**Selected extract:**
------------------------------------------------------------

I see in the documentation that the distinct operation is not supported
<https://spark.apache.org/docs/latest/structured-streaming-programming-guide.html#unsupported-operations>
in Structured Streaming. That being said, I have noticed that you are able
to successfully call distinct() on a data frame and it seems to perform the
desired operation and doesn’t fail with the AnalysisException as expected.
If I call it with a column name specified, then it will fail with
AnalysisException.
I am using Structured Streaming to read from a Kafka stream and my question
(and concern) is that:
- The distinct operation is properly applied across the *current* batch
as read from Kafka, however, the distinct operation would not apply
across batches.
I have tried the following:
- Started the streaming job to see my baseline data and left the job
streaming
- Created events in kafka that would increment my counts if distinct was
not performing as expected
- Results:
- Distinct still seems to be working over the entire data set even as
I add new data.

------------------------------------------------------------

**Data shown:**
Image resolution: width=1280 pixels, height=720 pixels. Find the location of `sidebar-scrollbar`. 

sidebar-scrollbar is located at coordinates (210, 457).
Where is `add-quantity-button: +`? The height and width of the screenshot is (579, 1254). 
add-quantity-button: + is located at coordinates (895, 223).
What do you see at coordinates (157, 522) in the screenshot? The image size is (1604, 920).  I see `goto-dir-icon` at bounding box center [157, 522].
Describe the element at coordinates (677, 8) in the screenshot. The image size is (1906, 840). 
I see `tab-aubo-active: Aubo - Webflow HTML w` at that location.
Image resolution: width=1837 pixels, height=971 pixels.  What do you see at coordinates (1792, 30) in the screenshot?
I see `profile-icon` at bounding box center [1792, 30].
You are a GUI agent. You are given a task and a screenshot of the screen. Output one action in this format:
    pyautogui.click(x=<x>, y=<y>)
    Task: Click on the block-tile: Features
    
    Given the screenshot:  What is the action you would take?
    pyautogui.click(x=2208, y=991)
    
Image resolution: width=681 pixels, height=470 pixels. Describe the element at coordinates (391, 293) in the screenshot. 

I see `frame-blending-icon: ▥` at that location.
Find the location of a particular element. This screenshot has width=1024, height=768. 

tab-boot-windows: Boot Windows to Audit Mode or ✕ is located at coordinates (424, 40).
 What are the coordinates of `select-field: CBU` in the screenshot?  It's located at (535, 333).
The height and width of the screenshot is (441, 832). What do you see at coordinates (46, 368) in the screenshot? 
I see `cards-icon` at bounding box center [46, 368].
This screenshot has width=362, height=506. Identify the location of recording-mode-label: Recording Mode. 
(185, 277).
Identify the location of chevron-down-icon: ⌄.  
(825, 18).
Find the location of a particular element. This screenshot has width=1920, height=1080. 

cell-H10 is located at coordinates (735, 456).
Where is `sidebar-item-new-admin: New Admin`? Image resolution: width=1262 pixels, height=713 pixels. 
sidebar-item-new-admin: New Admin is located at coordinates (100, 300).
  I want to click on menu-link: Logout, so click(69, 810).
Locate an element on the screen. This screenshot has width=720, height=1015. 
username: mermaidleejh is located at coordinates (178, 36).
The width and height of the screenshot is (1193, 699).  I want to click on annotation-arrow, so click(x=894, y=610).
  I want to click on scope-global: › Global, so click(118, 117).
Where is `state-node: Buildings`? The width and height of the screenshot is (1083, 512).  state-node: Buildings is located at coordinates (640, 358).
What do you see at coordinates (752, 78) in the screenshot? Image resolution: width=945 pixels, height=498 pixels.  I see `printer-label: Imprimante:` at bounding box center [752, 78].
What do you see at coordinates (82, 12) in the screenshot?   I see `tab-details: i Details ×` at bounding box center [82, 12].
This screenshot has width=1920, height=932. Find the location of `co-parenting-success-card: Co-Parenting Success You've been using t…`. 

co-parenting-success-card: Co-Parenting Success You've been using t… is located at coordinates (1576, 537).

------------------------------------------------------------

**Description of the task:** Carry on the forum post above about calling distinct() in Spark Structured Streaming, writing what comes after its final sentence.

**Answer:**
- As I add new data, I see spark process the data (I’m doing output
mode = update) but there are no new results indicating the distinct
function is in fact still working across batches as spark pulls
in the new
data from kafka.
Does anyone know more about the intended behavior of distinct in Structured
Streaming?
If this is working as intended, does this mean I could have a dataset that
is growing without bound being held in memory/disk or something to that
effect (so it has some way to make that distinct operation against previous
data)?